Белокурая красивая девушка, заблудшая в миру овца, Евгения, дочь колчаковского полковника Мансурова, где‑то летающего с бандой по уезду, сама похожа была на догорающую свечечку: тоненькая, белолицая, вся в черном по обычаю скита, так кротко и покойно смотрела на Меланью своими большими серыми глазами, как будто ей было известно, что жить и ей осталось мало – и она сгаснет, отойдет в иной мир, и там кому‑то пригодятся ее начитанность и влюбленность в небо. В ее голосе не было скорби по догорающей Апроське, а скорее радость – отмучается, несчастная, и на небеси возликует среди ангелов.

 

VI

 

Белица отвела Меланью в отдельную залу для приезжих – комнатушка с двумя окошками, с двумя лавками, голым столом, с иконами в переднем углу и с русской печью на пол‑избы – здесь же и пекарня для обитательниц скита.
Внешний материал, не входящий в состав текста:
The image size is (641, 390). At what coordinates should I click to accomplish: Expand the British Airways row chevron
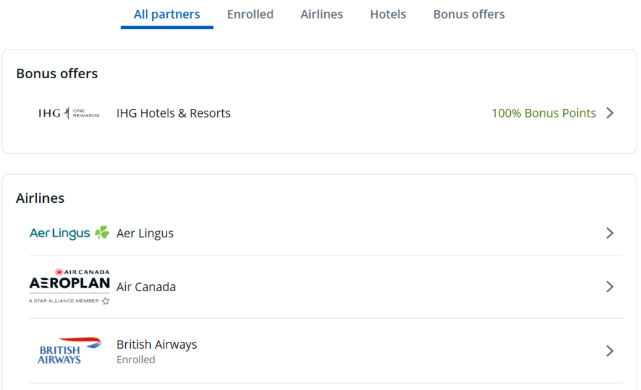(610, 351)
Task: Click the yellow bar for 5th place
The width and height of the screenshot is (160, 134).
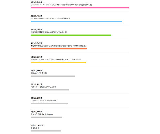Action: (x=58, y=62)
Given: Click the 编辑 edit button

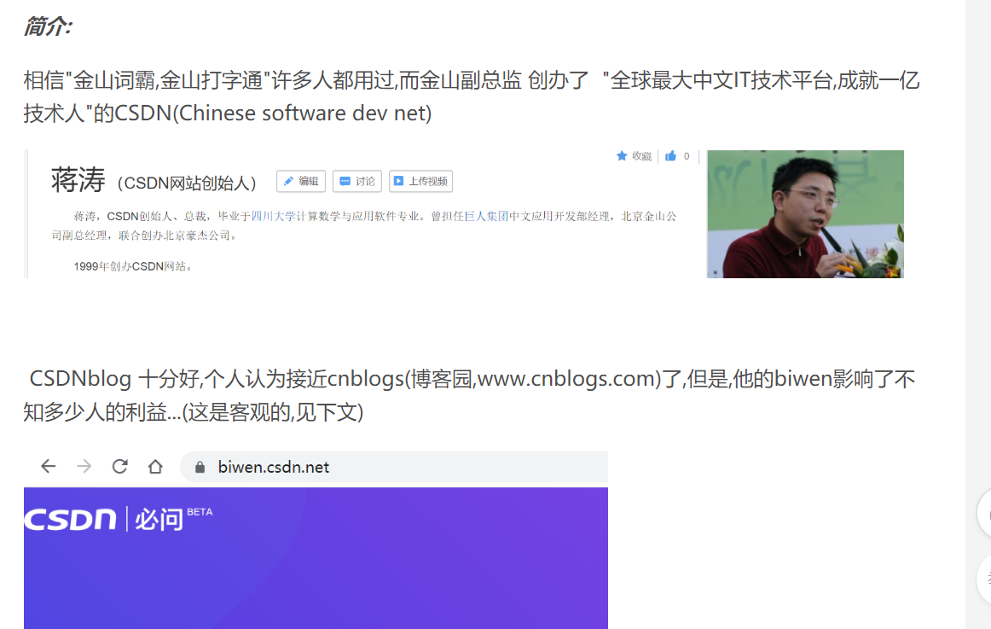Looking at the screenshot, I should (x=301, y=182).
Куть была отделена от залы ситцевой занавеской. Обволакивающий запах свежеиспеченного пшеничного хлеба успокоил Меланью, и она, поджидая игуменью, крестясь на темные лики икон, обдумывала, с чего начать приступ к игуменье – шутка ли, в женский скит мальчонку привезла, да еще с коровой обманула!

Вошла игуменья Пестимия, строгая старуха в черном одеянии, как лодка, проплыла мимо Меланьи. За нею белица Евгения. Пестимия помолилась, а белица тем временем застлала лавку черным плюшем, и тогда Пестимия села возле стола. Посмотрела на Меланью, отбивающую поклоны на коленях.

– Встань.

Меланья поднялась.

– Корову привела?

– Дык‑дык белые‑то забрали Апроськину корову. Хозяин мой возвернулся из пропащих, Филимон Прокопьевич. В чужую веру прыгнул. Белой Церковью прозывается и согласьем, грит.

– Австрийское согласие?

– Согласие. Согласие.

– Ну а корова‑то тут при чем? Ты же привезла девицу и сказала, что к осени приведешь корову. Белых с зимы нету. Ты же ничего не говорила про белых, когда привезла в мой скит болящую?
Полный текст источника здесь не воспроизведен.